■ **ENTRIES PROVIDED**:
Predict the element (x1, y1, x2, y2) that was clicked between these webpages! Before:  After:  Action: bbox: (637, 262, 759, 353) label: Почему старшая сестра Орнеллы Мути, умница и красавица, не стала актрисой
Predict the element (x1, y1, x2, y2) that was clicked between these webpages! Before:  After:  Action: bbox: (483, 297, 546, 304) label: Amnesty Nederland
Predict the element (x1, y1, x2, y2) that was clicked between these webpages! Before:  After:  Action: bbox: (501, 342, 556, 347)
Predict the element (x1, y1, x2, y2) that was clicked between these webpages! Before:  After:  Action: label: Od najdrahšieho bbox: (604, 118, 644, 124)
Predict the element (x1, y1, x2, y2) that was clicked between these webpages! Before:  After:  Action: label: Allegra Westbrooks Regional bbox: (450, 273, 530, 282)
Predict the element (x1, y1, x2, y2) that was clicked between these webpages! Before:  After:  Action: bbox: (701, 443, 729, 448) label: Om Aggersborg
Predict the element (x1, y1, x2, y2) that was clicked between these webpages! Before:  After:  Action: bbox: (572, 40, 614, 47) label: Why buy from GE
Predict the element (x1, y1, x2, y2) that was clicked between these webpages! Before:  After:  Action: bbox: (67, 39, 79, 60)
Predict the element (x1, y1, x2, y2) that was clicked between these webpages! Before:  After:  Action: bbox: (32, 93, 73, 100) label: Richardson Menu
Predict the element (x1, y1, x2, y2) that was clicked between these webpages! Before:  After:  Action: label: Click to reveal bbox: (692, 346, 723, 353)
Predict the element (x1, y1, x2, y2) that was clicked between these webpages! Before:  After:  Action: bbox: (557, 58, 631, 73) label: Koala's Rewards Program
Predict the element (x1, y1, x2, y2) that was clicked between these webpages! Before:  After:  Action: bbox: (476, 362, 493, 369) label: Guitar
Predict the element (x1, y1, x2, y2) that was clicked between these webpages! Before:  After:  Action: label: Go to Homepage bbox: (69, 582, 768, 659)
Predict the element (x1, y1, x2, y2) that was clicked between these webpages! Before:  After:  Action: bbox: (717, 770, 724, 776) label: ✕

■ **WHAT NEEDS TO BE DONE**: Reproduce the entries above word for word, starting with the line that contains "label: Amnesty Nederland" and going on through the line that contains "273, 530, 282)", both included.

■ **TASK ANSWER**:
Predict the element (x1, y1, x2, y2) that was clicked between these webpages! Before:  After:  Action: bbox: (483, 297, 546, 304) label: Amnesty Nederland
Predict the element (x1, y1, x2, y2) that was clicked between these webpages! Before:  After:  Action: bbox: (501, 342, 556, 347)
Predict the element (x1, y1, x2, y2) that was clicked between these webpages! Before:  After:  Action: label: Od najdrahšieho bbox: (604, 118, 644, 124)
Predict the element (x1, y1, x2, y2) that was clicked between these webpages! Before:  After:  Action: label: Allegra Westbrooks Regional bbox: (450, 273, 530, 282)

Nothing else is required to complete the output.